*Problem details:* Lines from the one containing "Given: Click the step 2 number icon" to the end of the data below are to be restated exactly, with both ends included and nothing else.

*Source data:*
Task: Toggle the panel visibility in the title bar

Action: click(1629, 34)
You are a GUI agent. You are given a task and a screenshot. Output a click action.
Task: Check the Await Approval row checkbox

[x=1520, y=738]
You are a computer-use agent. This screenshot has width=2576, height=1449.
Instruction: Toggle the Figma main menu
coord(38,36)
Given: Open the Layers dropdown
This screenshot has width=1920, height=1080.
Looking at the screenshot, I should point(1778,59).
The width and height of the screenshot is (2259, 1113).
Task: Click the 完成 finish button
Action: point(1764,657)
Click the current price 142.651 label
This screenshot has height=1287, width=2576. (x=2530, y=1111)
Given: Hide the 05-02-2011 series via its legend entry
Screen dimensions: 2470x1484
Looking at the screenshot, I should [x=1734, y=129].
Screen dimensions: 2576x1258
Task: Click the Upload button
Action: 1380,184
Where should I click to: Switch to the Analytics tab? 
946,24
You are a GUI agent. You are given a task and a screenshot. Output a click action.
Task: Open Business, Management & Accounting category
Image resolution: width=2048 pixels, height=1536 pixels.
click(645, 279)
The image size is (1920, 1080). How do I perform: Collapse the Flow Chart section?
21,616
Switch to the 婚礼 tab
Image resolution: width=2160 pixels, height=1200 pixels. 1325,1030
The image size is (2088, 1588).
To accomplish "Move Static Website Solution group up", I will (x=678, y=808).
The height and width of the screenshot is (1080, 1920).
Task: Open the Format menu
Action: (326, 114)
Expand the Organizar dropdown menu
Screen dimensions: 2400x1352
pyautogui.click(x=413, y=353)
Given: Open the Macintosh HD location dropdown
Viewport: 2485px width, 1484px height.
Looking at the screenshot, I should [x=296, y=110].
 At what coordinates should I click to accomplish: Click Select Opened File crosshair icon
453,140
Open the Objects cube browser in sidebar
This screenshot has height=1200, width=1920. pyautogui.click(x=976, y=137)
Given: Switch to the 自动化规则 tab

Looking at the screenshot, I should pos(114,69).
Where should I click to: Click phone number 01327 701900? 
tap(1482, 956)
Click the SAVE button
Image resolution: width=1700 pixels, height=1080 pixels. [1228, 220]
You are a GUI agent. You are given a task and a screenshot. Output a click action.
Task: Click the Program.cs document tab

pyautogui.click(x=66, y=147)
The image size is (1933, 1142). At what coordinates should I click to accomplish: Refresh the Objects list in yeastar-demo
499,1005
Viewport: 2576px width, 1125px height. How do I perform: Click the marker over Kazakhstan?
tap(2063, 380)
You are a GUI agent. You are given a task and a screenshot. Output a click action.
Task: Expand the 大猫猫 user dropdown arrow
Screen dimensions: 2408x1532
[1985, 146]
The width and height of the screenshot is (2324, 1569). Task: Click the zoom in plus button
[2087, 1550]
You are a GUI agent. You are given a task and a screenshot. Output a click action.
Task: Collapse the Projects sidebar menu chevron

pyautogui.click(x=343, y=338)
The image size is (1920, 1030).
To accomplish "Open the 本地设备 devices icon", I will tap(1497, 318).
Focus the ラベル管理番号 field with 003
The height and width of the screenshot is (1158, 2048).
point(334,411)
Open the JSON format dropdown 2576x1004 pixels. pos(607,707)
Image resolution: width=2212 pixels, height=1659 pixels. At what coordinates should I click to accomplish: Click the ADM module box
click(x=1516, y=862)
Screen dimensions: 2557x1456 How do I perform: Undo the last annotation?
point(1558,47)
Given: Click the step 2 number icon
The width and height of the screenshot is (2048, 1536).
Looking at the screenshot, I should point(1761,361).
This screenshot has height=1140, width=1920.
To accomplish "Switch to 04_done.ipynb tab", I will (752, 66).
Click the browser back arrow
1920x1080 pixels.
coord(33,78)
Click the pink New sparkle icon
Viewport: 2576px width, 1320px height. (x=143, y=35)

*Result of the task:*
Given: Click the step 2 number icon
The width and height of the screenshot is (2048, 1536).
Looking at the screenshot, I should point(1761,361).
This screenshot has height=1140, width=1920.
To accomplish "Switch to 04_done.ipynb tab", I will (752, 66).
Click the browser back arrow
1920x1080 pixels.
coord(33,78)
Click the pink New sparkle icon
Viewport: 2576px width, 1320px height. (x=143, y=35)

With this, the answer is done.